§ **Given task**:
Transcribe each line of the records below without altering any character.

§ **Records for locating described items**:

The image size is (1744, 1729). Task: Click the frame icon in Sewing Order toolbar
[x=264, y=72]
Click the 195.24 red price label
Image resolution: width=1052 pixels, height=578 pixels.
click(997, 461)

§ **Response to this task**:
The image size is (1744, 1729). Task: Click the frame icon in Sewing Order toolbar
[x=264, y=72]
Click the 195.24 red price label
Image resolution: width=1052 pixels, height=578 pixels.
click(997, 461)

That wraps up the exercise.